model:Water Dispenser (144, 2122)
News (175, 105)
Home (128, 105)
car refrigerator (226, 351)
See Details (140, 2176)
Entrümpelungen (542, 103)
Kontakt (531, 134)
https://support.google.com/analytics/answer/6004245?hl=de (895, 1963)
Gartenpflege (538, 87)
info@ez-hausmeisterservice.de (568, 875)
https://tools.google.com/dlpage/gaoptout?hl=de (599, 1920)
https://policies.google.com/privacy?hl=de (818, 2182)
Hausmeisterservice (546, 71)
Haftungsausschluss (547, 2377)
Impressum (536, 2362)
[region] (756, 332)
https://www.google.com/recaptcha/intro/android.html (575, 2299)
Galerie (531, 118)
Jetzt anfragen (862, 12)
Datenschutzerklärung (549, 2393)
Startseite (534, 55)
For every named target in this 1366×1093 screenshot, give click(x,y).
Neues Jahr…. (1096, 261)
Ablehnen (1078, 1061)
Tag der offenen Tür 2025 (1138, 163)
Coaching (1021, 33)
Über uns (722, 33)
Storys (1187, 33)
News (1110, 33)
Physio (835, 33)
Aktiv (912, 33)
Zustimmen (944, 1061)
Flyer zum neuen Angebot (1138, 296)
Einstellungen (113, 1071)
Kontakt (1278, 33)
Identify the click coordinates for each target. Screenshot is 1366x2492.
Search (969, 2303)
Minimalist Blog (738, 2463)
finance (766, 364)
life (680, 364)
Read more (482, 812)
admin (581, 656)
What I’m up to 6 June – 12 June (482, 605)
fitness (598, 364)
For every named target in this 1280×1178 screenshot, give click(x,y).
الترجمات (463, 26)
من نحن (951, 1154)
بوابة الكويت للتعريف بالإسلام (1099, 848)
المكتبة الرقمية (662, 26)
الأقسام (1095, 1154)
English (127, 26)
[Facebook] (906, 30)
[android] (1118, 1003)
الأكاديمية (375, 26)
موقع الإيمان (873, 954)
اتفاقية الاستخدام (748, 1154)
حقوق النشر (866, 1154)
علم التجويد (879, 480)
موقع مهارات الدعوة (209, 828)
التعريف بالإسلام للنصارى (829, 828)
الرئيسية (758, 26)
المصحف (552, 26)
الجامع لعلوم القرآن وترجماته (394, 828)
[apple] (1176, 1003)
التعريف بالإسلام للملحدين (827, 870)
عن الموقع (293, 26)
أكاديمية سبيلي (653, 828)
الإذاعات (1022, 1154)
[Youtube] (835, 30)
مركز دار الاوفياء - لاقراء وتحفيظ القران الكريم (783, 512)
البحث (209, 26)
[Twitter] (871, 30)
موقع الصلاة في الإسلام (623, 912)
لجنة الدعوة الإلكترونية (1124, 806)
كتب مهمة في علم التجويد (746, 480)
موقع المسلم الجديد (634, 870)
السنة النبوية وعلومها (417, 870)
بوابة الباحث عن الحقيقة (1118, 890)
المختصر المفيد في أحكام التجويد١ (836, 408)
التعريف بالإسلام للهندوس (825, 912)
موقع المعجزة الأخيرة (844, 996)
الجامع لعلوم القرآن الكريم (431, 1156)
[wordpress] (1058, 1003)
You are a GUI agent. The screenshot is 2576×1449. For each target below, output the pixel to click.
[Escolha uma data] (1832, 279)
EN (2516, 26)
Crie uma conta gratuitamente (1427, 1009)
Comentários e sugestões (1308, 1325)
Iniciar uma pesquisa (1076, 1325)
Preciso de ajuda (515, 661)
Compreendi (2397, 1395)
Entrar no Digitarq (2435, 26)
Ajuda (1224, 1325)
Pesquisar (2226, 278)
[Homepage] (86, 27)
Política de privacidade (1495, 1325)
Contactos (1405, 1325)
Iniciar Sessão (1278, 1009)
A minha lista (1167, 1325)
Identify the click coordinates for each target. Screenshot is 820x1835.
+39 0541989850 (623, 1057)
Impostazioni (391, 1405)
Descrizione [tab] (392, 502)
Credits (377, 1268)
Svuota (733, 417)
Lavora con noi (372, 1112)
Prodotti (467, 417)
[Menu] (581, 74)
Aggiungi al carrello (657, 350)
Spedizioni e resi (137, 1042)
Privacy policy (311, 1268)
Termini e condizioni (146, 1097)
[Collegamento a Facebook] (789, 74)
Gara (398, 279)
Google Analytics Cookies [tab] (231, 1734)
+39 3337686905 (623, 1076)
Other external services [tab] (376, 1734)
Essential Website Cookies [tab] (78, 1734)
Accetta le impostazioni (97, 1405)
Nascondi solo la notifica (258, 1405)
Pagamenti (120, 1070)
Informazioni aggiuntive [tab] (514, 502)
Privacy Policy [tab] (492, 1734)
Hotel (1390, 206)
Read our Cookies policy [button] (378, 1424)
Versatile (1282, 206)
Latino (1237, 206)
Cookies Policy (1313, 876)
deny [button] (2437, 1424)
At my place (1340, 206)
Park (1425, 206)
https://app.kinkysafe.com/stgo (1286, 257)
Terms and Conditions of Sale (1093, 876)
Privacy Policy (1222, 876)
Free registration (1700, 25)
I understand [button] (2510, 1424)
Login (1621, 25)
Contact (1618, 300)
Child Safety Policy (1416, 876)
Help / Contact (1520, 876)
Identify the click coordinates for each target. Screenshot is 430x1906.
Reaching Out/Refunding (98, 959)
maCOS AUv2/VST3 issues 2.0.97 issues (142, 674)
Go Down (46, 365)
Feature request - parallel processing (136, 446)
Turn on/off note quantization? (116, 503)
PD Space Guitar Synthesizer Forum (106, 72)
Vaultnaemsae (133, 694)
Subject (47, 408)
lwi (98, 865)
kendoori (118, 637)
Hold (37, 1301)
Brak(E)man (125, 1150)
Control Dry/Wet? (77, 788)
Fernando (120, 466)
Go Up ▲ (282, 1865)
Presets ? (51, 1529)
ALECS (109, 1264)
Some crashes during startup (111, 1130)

★ ★ ★ ★ ★ ★ ★

Start with the line above that contains "PD Space Guitar Synthesizer Forum (106, 72)" and stop after the line that contains "ALECS (109, 1264)". Output those lines exactly, and only those.

PD Space Guitar Synthesizer Forum (106, 72)
Vaultnaemsae (133, 694)
Subject (47, 408)
lwi (98, 865)
kendoori (118, 637)
Hold (37, 1301)
Brak(E)man (125, 1150)
Control Dry/Wet? (77, 788)
Fernando (120, 466)
Go Up ▲ (282, 1865)
Presets ? (51, 1529)
ALECS (109, 1264)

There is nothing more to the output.